§ **Record excerpts**:
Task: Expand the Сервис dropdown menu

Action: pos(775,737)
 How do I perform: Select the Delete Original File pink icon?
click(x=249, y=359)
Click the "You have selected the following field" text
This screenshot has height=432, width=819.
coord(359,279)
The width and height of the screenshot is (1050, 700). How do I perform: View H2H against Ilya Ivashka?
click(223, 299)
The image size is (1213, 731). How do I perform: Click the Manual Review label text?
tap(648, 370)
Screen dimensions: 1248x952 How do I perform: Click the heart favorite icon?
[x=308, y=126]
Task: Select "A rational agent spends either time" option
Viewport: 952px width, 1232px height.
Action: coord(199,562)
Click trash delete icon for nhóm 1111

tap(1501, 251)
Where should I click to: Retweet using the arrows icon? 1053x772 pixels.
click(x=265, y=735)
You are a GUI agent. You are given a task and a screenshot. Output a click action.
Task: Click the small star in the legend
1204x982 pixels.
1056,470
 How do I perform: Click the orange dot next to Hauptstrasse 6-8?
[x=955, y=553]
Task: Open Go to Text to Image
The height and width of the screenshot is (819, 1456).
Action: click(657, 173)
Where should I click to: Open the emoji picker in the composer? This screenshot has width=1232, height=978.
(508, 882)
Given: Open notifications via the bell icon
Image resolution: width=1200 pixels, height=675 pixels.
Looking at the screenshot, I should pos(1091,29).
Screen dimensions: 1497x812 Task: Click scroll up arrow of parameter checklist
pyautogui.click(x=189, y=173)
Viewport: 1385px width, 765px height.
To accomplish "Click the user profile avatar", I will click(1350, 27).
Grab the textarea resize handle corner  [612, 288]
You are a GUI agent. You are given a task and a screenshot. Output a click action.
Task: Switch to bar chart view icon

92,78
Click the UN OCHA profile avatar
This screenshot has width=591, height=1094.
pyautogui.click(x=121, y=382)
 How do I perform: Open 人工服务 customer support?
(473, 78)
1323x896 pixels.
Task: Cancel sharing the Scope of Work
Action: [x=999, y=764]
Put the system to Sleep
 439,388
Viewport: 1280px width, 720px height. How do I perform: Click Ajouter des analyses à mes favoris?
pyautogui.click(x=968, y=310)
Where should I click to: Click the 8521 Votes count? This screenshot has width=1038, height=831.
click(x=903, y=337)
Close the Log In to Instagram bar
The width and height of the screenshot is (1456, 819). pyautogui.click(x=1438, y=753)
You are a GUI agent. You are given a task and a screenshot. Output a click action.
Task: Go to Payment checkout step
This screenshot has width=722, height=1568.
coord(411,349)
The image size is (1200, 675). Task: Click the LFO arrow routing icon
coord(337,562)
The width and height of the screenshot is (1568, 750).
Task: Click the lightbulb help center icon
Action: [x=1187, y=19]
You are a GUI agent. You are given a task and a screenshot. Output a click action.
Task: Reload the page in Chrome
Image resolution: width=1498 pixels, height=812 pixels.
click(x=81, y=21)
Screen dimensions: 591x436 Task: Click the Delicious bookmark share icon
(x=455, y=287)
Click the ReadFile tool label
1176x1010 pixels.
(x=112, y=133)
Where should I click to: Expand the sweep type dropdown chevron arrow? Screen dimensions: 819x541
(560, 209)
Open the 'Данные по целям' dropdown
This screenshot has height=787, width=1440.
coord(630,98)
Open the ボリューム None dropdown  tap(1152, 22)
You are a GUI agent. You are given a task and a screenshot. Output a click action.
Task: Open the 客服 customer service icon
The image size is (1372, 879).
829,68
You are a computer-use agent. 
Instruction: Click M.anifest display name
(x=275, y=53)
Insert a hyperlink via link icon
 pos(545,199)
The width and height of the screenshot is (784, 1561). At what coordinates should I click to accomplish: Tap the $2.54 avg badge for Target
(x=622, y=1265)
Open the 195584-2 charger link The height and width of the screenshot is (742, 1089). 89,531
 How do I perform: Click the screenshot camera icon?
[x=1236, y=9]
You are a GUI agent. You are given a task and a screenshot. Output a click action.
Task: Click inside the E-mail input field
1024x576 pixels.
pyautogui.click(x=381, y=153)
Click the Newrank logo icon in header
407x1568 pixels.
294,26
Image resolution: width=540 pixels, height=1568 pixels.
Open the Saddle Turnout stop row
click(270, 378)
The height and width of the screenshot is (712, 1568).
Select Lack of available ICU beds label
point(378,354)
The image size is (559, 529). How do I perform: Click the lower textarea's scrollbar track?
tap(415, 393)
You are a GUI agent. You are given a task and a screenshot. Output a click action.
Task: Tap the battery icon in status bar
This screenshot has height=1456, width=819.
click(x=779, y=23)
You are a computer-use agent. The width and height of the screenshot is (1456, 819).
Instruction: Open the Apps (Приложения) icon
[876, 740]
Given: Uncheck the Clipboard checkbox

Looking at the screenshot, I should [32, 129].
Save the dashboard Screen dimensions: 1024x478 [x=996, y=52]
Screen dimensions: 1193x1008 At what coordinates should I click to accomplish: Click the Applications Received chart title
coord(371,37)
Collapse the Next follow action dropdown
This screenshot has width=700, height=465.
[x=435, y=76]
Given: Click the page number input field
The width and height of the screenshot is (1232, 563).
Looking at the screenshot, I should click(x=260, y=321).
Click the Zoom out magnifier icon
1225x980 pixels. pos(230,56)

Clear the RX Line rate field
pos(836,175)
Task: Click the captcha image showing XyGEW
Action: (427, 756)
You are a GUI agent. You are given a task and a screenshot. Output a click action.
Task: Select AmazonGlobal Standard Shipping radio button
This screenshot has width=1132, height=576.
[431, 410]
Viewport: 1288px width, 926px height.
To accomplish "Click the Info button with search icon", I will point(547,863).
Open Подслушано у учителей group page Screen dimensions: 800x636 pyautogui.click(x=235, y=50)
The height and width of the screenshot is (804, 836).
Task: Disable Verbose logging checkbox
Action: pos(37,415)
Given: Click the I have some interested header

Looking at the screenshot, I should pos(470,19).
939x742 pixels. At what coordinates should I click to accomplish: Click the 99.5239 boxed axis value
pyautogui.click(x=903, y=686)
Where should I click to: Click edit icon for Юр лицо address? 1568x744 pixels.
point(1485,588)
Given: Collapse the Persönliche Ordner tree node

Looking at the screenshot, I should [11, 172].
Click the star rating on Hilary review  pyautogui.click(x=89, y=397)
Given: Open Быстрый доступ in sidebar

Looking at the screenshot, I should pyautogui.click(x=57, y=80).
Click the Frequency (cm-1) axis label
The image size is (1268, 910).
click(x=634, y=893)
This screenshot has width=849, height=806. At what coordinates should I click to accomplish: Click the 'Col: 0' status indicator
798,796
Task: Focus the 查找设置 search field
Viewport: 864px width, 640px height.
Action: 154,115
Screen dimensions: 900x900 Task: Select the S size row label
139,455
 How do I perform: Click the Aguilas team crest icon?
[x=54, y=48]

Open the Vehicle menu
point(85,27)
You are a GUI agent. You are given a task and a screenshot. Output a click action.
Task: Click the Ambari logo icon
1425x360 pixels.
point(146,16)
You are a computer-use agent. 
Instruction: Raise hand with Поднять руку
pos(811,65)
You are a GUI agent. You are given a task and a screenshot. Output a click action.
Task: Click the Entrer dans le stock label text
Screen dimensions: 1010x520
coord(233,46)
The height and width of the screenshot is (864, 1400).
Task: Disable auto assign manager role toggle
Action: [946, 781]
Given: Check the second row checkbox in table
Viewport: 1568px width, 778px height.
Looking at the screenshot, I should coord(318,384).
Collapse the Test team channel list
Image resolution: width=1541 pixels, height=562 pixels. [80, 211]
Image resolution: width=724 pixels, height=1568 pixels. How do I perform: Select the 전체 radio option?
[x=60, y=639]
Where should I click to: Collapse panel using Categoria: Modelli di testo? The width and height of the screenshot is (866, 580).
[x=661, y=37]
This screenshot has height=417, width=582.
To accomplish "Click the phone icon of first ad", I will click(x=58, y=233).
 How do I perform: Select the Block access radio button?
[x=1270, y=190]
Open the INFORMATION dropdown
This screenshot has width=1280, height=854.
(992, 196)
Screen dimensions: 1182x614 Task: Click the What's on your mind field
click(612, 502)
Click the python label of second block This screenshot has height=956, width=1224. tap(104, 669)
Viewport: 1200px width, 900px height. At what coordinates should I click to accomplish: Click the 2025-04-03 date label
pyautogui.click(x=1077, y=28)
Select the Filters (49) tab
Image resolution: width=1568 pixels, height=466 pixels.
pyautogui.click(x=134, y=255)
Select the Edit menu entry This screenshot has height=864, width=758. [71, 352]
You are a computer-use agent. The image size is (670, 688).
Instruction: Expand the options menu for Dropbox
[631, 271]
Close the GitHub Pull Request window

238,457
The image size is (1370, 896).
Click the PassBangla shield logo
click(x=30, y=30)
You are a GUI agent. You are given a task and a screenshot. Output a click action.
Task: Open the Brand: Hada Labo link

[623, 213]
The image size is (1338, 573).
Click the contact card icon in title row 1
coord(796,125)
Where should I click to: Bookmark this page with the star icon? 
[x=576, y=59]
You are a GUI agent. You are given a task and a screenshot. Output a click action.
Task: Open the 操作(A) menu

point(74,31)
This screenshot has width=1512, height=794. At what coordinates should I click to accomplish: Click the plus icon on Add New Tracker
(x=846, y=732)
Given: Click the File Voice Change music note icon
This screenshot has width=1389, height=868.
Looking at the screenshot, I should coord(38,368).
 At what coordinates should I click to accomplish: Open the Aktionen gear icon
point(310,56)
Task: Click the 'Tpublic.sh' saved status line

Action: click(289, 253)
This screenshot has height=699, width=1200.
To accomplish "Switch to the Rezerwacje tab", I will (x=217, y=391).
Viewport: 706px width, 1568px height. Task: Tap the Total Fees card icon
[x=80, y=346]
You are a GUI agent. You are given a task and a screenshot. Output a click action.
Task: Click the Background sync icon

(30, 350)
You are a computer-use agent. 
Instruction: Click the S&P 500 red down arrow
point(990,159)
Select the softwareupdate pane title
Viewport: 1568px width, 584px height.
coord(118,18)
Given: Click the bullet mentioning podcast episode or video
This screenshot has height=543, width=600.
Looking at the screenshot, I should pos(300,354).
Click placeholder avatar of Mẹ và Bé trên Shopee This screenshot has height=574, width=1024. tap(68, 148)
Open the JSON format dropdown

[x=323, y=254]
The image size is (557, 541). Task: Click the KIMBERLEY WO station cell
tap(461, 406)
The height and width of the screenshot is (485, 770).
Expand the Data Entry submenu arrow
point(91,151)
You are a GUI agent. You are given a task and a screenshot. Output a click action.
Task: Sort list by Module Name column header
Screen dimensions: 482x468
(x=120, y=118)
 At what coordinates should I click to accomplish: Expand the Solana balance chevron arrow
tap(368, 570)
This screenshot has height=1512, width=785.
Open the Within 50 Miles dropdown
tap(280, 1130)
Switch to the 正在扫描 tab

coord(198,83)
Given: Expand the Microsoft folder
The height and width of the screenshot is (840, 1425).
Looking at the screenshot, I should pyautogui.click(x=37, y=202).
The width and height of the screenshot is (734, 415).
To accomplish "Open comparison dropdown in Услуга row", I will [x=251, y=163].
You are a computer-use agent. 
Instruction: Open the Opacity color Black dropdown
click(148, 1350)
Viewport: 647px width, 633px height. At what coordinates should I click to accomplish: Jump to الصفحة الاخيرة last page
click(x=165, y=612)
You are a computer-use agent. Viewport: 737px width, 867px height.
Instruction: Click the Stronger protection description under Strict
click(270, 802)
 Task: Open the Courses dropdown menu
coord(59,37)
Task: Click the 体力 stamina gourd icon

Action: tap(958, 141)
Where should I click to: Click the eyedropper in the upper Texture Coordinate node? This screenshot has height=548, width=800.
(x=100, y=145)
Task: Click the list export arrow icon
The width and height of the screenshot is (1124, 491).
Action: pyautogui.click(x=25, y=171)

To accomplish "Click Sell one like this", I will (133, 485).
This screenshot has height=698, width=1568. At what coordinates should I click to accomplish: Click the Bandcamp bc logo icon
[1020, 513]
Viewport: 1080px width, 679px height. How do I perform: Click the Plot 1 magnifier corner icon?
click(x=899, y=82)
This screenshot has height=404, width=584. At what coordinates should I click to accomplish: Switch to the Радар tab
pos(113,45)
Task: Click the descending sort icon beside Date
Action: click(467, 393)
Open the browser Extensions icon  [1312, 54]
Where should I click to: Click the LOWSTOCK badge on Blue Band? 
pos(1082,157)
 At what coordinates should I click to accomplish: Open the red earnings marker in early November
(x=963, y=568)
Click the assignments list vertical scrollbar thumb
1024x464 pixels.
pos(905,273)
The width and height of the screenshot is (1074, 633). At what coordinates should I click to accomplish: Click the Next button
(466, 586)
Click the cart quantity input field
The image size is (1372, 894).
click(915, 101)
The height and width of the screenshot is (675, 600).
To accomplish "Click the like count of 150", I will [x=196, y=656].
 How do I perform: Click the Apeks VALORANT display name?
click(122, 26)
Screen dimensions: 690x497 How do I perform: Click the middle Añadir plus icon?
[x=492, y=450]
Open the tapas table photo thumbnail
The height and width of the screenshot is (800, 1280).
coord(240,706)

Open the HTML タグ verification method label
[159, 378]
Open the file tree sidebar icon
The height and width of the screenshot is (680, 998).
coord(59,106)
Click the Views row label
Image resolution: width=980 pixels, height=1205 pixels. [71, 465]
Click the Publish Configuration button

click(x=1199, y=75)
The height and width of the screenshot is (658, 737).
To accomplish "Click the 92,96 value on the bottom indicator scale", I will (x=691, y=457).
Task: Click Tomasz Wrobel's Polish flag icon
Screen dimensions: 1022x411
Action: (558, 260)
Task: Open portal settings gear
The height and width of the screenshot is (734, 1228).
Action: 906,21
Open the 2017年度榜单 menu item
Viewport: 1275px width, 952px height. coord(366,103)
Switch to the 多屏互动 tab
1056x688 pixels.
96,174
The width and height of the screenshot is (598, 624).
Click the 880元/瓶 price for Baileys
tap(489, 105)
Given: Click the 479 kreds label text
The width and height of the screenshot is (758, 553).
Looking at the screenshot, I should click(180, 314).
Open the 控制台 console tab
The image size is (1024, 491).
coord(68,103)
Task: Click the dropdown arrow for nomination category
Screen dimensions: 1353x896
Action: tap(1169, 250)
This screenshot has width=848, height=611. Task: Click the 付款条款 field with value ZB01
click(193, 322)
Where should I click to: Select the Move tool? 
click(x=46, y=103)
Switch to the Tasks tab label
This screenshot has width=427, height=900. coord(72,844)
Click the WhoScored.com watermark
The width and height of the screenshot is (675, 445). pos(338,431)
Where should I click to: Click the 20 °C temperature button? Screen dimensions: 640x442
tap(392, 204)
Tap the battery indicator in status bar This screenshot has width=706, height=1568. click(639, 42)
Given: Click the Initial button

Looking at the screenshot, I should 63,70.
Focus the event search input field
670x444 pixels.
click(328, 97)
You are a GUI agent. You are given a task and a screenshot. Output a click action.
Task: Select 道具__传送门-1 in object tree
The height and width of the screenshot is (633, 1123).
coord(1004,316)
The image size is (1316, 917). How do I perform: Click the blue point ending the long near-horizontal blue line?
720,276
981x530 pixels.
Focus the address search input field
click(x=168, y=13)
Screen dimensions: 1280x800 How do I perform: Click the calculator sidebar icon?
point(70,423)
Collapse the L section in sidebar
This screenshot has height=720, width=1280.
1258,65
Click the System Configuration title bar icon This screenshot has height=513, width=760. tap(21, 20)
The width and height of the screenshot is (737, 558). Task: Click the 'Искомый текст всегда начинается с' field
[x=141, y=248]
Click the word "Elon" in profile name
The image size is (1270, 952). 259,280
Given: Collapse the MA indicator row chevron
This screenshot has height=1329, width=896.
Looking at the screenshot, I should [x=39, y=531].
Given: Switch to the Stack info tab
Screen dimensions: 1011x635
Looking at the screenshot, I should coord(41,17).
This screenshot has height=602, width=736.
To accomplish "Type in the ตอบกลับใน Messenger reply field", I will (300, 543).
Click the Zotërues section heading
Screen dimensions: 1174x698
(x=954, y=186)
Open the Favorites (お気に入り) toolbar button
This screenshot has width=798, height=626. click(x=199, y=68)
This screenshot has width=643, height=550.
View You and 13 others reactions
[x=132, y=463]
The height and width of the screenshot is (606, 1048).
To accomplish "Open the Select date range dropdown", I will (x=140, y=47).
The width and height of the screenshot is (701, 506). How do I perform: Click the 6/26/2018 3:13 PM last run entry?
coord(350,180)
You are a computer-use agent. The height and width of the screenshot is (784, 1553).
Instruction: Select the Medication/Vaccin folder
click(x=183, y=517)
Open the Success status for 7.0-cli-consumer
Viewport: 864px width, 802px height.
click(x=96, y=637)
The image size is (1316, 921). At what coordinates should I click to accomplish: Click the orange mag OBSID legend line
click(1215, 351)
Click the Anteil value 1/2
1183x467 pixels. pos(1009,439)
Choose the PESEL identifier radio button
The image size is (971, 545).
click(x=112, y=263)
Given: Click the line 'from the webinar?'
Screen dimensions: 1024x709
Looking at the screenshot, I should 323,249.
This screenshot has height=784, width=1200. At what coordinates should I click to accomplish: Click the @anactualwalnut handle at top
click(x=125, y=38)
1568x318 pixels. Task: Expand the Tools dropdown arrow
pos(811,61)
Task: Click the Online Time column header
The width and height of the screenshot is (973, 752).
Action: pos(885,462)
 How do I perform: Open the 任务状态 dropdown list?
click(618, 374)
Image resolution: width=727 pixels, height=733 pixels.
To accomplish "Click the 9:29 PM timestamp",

§ **Description of the task**: Reproduce each line of the material in which the string "column" occurs.

§ **Exercise solution**:
Task: Sort list by Module Name column header
Task: Click the Online Time column header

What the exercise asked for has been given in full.